Sie haben eine große Leidenschaft für Tanz – und in Ihrer Jugend auch Ballettunterricht erhalten. Als ich Ballett gelernt habe, war ich noch sehr klein. Aber dann, mit 13, als ich Pina Bauschs Arbeit das erste Mal gesehen habe, war das ein Augenöffner für mich, aber auch ein Schock. Ich habe sie zuerst überhaupt nicht verstanden, weil ich bis dahin eher die narrativen Ballette gewohnt war – meine Eltern sind große Operettenfans, das war damals mein Horizont. Bauschs Stück ist mir als eine Art Auseinandersetzung mit Mann, Frau und Geschlechterkonflikten sehr in Erinnerung. Das war in einer Zeit, als sie noch nicht die Grande Dame des Deutschen Tanztheaters war, sondern eine junge Choreographin, die auch sehr angefeindet wurde. Ihr Stück hat mich wirklich verstört, aber ich bin am nächsten Tag nochmals hingegangen. Ich komme aus Solingen, das liegt neben Wuppertal, und ich habe in meiner Schulzeit alles von ihr gesehen. Das war meine Tür in die zeitgenössische Tanzkunst, um zu verstehen, dass diese wirklich etwas mit dem eigenen Leben zu tun haben kann. Ich habe an der Auseinandersetzung mit Pina Bauschs Werk Tanz sehen gelernt.
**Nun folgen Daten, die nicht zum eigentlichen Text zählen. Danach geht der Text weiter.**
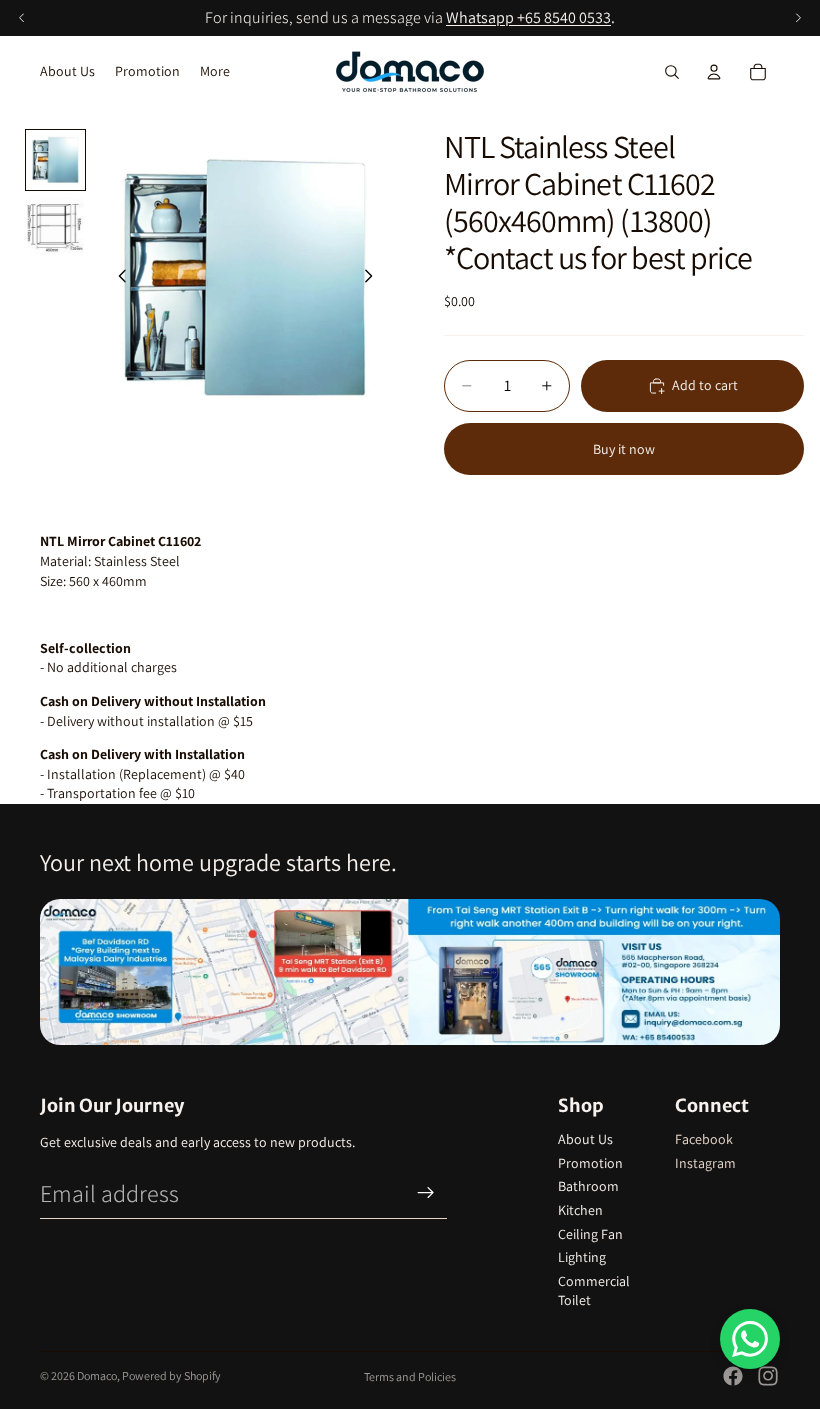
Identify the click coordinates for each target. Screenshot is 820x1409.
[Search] (672, 72)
In der Programmvorschau 2022/2023 des Festspielhaus St. Pölten kündigen Sie ein markantes, kontroverses, originelles, spartenübergreifendes und gelegentlich gewagtes Programm mit internationalem Angebot und internationale Kooperationen an. Das hat natürlich auch mit der Zeit der Pandemie zu tun, dass ich oft in diesem leeren Haus und im leeren Zuschauerraum war und mich immer wieder gefragt habe: Wer ist denn eigentlich das Publikum, das hierherkommt? Wer sind die Menschen, was haben sie gesehen, was erwarten sie, was mögen sie, was hassen sie? Schon allein wegen der Größe dieses Hauses ist es klar, dass das Angebot, das wir machen, viele Menschen ansprechen muss. Ich glaube, dass es in unserer heutigen Zeit eine Herausforderung ist, dass man wieder eine gemeinsame Mitte findet, weil wir derzeit gewohnt sind, uns in unserer eigenen Nische aufzuhalten. Man hat keine Übung mehr, sich mit Andersdenkenden, -sprechenden, -fühlenden auseinanderzusetzen. Die Aufgabe ist es, ein Programm zu gestalten, bei dem vielleicht manchmal ein paar unserer Gäste denken: Aha, warum hat sie den jetzt eingeladen? – aber ich hoffe auch, dass sie darin etwas finden werden, womit es für sie wert ist sich auseinanderzusetzen und einen Abend zu verbringen.